Work required:
Copy each line of the entries below that contains the string "agent".

Source records:
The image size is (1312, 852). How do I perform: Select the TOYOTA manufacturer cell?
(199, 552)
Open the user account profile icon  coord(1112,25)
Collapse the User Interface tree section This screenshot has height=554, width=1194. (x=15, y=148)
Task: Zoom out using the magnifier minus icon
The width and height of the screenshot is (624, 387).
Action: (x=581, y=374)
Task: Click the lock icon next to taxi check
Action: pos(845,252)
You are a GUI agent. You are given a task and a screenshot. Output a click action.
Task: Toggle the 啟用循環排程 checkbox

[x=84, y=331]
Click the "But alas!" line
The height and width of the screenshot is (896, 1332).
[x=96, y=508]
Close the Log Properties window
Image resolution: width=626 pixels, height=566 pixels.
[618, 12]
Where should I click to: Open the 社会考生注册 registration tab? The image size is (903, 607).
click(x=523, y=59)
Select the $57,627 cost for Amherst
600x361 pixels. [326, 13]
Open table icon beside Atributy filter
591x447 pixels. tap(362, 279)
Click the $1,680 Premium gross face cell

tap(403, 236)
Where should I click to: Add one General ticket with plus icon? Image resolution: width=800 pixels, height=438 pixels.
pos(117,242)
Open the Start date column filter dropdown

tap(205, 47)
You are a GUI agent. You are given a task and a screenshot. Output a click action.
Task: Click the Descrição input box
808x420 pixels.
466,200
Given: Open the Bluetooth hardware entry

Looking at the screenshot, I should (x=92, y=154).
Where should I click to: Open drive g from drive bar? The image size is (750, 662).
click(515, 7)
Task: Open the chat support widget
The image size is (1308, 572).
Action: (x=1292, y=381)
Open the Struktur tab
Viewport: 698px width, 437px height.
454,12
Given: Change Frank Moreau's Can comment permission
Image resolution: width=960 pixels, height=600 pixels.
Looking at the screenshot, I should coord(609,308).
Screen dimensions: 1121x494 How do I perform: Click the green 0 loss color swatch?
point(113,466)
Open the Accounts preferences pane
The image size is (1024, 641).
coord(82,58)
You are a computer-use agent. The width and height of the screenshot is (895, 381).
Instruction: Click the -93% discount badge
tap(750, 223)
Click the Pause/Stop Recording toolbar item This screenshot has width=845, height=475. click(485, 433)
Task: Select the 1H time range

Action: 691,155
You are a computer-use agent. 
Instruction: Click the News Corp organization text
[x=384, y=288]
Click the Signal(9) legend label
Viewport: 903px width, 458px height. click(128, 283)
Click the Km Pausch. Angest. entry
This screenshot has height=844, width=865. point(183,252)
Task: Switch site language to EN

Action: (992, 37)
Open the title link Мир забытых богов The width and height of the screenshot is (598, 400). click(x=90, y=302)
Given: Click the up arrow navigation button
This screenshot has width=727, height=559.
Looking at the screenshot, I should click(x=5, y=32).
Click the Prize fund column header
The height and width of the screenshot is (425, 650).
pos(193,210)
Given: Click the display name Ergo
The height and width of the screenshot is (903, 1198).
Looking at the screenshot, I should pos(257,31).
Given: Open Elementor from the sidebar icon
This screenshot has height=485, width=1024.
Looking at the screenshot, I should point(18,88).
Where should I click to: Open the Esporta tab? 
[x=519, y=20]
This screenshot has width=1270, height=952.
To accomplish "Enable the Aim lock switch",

Result:
You are a GUI agent. You are given a task and a screenshot. Output a click action.
You are a GUI agent. You are given a task and a screenshot. Output a click action.
You are a computer-use agent. The width and height of the screenshot is (895, 381).
You are a computer-use agent. 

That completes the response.